[Opening Data under study section]
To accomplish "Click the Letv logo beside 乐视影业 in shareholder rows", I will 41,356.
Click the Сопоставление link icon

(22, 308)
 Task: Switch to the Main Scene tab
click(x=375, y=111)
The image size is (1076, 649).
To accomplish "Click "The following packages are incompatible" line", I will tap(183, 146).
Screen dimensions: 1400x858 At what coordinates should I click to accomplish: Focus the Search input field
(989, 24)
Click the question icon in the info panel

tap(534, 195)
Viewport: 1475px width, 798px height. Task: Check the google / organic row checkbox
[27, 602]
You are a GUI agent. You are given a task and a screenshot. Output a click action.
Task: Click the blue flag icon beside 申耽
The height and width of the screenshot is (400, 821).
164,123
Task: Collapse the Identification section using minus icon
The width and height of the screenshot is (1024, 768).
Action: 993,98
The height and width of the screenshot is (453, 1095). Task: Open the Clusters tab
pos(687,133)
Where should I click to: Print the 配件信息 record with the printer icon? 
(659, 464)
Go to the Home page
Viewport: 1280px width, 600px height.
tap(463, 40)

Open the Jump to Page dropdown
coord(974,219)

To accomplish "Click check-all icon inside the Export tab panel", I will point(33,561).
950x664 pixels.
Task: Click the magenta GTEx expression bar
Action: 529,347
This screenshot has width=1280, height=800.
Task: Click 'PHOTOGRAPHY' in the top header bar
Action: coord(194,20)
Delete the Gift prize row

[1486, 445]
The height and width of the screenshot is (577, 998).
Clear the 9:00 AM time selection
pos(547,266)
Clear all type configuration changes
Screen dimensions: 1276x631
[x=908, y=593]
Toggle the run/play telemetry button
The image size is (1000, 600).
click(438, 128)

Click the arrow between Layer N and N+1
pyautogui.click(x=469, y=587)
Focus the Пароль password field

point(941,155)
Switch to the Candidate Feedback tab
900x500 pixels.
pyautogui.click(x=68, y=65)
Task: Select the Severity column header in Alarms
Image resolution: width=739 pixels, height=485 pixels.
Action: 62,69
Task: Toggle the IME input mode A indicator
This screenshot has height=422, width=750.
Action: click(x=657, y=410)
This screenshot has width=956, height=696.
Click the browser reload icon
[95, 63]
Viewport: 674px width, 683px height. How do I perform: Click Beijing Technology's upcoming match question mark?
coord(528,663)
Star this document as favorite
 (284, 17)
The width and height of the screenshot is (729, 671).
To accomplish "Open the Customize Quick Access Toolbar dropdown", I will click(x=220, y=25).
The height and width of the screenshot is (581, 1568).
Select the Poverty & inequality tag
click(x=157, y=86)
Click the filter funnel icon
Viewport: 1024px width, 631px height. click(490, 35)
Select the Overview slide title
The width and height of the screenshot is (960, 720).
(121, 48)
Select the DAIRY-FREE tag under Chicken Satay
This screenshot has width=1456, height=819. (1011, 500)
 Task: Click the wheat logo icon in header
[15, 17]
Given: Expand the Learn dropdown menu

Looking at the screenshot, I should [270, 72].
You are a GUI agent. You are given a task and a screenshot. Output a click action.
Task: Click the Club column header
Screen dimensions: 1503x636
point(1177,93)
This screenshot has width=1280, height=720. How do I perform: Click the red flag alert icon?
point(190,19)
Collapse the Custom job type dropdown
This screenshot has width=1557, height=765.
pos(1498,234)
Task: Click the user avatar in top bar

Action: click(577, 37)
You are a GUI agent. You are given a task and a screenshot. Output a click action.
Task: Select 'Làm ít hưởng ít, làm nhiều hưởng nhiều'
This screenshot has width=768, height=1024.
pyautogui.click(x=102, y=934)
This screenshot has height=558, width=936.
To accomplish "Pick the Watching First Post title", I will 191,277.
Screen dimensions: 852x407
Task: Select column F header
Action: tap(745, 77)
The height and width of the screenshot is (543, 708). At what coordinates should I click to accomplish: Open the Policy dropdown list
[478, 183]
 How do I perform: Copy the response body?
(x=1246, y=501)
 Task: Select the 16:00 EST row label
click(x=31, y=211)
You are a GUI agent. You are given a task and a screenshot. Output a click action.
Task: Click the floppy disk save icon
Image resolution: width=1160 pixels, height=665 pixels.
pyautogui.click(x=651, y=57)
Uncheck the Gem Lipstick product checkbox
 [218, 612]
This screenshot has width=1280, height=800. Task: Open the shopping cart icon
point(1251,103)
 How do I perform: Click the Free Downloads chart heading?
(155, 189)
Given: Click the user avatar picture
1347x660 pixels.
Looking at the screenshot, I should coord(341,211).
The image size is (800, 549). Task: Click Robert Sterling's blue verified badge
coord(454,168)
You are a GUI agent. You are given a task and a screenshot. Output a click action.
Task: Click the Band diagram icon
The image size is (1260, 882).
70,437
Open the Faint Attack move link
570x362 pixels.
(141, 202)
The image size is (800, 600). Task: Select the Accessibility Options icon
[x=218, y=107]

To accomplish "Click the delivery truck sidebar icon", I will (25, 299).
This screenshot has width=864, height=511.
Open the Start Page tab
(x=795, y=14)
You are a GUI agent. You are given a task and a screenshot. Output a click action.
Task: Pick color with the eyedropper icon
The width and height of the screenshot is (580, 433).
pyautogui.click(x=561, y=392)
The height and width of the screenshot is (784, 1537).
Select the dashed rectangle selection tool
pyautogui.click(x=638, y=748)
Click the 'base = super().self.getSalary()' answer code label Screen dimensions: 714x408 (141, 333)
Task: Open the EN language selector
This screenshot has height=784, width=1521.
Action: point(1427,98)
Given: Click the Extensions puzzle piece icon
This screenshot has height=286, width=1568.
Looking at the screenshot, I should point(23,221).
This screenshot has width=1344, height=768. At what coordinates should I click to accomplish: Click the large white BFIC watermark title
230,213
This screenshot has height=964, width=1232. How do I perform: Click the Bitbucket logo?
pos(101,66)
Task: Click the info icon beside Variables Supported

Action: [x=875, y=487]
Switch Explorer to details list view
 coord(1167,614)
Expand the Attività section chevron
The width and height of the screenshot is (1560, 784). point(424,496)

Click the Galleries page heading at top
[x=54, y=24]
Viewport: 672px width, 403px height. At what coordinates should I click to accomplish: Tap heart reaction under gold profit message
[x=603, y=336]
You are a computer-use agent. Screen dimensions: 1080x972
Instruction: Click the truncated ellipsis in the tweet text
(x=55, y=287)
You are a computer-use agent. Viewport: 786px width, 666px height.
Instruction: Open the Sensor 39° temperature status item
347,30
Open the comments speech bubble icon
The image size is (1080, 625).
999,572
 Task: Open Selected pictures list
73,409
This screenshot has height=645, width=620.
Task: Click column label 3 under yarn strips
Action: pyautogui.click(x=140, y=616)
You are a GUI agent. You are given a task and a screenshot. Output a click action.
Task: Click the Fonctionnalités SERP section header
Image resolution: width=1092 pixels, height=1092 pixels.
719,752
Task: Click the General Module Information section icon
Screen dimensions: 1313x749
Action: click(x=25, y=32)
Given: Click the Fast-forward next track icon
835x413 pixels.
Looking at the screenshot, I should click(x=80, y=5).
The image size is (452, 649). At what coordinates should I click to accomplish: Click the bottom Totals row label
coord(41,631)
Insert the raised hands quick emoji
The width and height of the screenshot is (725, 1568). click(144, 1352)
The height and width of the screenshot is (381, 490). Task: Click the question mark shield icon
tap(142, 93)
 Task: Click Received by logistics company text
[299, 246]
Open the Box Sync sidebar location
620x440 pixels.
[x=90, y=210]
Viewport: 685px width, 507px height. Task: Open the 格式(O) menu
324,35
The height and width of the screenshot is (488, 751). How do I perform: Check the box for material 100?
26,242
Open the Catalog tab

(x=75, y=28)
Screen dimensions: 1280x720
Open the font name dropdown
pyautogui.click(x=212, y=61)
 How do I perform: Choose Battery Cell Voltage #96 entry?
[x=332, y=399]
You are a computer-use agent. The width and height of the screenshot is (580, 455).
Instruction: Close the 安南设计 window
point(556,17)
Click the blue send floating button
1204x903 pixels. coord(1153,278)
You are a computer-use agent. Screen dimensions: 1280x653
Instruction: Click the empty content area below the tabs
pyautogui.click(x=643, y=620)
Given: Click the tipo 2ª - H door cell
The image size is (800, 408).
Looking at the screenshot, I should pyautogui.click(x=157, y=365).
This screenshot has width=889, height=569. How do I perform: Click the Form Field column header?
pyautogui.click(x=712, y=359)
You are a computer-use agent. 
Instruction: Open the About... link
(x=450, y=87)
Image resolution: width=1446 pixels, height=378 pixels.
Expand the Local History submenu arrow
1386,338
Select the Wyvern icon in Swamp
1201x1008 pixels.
[Closing Data under study section]
## Task details
Everything from the first line of the records above to the line containing "The image size is (1076, 649).", inclusive, should be repeated exactly; leave out the rest.

## Exercise response
To accomplish "Click the Letv logo beside 乐视影业 in shareholder rows", I will 41,356.
Click the Сопоставление link icon

(22, 308)
 Task: Switch to the Main Scene tab
click(x=375, y=111)
The image size is (1076, 649).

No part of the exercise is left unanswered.